#### [Brief 1]
In the passage on Greek myths, how many princes and warriors came to Sparta to marry Helen?

[START OF Selected passage]

You can see it everywhere, once you look for it. Penelope, waiting for Odysseus to come home, weaving her web and unpicking it every night while hundreds of suitors are besieging her to marry her. It doesn't make sense from a modern point of view - after all, if Odysseus is dead, then there's the grown son Telemachus to take over, right? But if it's a matrilineal system, then as long as Penelope is alive, her husband, not her son, is King of Ithaca. She's quite a prize. 

It also explains why, when Agamemnon sacrifices his daughter Iphigenia to the gods to get a fair wind back to Greece, his wife Clytemnestra decides to murder his sorry ass, because he just killed the heir to the throne, the one who would pass on the throne of Mycenae to her husband. (No, I have no idea why Clytemnestra's other daughter, Electra, couldn't replace Iphigenia in the line of succession. Myths are sloppy things. But it does explain why Orestes has nothing.)  

This also explains a lot about Helen of Sparta, a/k/a/ Helen of Troy. She was reputedly the most beautiful woman in the world from childhood. Theseus kidnapped her when she was 7 or 10, depending on who tells the story, and while he did not take her virginity, he did satisfy himself with her other ways. She was rescued by her divine half-brothers, Castor and Pollux, who returned her to Sparta. When she was old enough to marry, as many as 36 princes and warriors showed up. This made her father, Tyndareus, King of Sparta, very, very nervous - what if they wouldn't accept his choice? What if they kept fighting forever?  

Odysseus (good old wily Odysseus) cut a deal with Tyndareus - if Odysseus figured a way to make everyone agree, then Tyndareus would back Odysseus' marriage with Penelope. Agreed! So Odysseus made everyone swear that whoever Tyndareus chose, all the suitors would defend the chosen husband against anyone who quarreled with him. Or seduce or kidnap Helen. 

Obviously Odysseus could see the writing on the wall:  her life would never be tame.  And perhaps Tyndareus knew as well, and picked the relatively uncharismatic Menelaus for her husband:* someone who, when the going got tough, would fight to keep her, and later take her back.

[END OF Selected passage]
[START OF Task material]

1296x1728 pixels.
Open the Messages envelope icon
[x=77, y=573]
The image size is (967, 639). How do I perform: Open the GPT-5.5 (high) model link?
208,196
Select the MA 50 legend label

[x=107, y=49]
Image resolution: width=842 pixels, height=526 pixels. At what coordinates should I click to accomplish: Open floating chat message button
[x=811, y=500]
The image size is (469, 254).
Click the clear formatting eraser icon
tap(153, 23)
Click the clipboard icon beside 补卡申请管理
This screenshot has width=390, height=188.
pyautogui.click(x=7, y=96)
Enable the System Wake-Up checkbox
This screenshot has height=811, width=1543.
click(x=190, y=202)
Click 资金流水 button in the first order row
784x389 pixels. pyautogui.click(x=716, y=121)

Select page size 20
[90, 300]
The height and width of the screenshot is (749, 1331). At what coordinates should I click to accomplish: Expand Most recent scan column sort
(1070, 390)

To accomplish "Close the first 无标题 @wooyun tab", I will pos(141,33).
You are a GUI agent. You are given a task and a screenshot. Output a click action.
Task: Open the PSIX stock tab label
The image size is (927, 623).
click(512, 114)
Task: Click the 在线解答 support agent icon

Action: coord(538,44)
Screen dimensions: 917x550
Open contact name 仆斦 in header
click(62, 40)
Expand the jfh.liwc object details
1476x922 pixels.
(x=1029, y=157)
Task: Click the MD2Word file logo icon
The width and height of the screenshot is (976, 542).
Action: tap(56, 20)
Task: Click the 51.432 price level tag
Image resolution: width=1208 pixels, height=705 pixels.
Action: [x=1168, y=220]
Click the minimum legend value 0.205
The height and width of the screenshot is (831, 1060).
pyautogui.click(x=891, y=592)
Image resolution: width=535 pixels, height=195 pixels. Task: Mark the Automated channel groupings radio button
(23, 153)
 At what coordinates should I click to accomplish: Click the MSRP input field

[END OF Task material]

#### [Brief 2]
In the rows, from the line with "Task: Click the 在线解答 support agent icon" to the line with "Action: tap(56, 20)", change "icon" to "button". Return only those lines, with nothing else altered.

#### [Complete output 1]
As many as 36.

#### [Complete output 2]
Task: Click the 在线解答 support agent button

Action: coord(538,44)
Screen dimensions: 917x550
Open contact name 仆斦 in header
click(62, 40)
Expand the jfh.liwc object details
1476x922 pixels.
(x=1029, y=157)
Task: Click the MD2Word file logo button
The width and height of the screenshot is (976, 542).
Action: tap(56, 20)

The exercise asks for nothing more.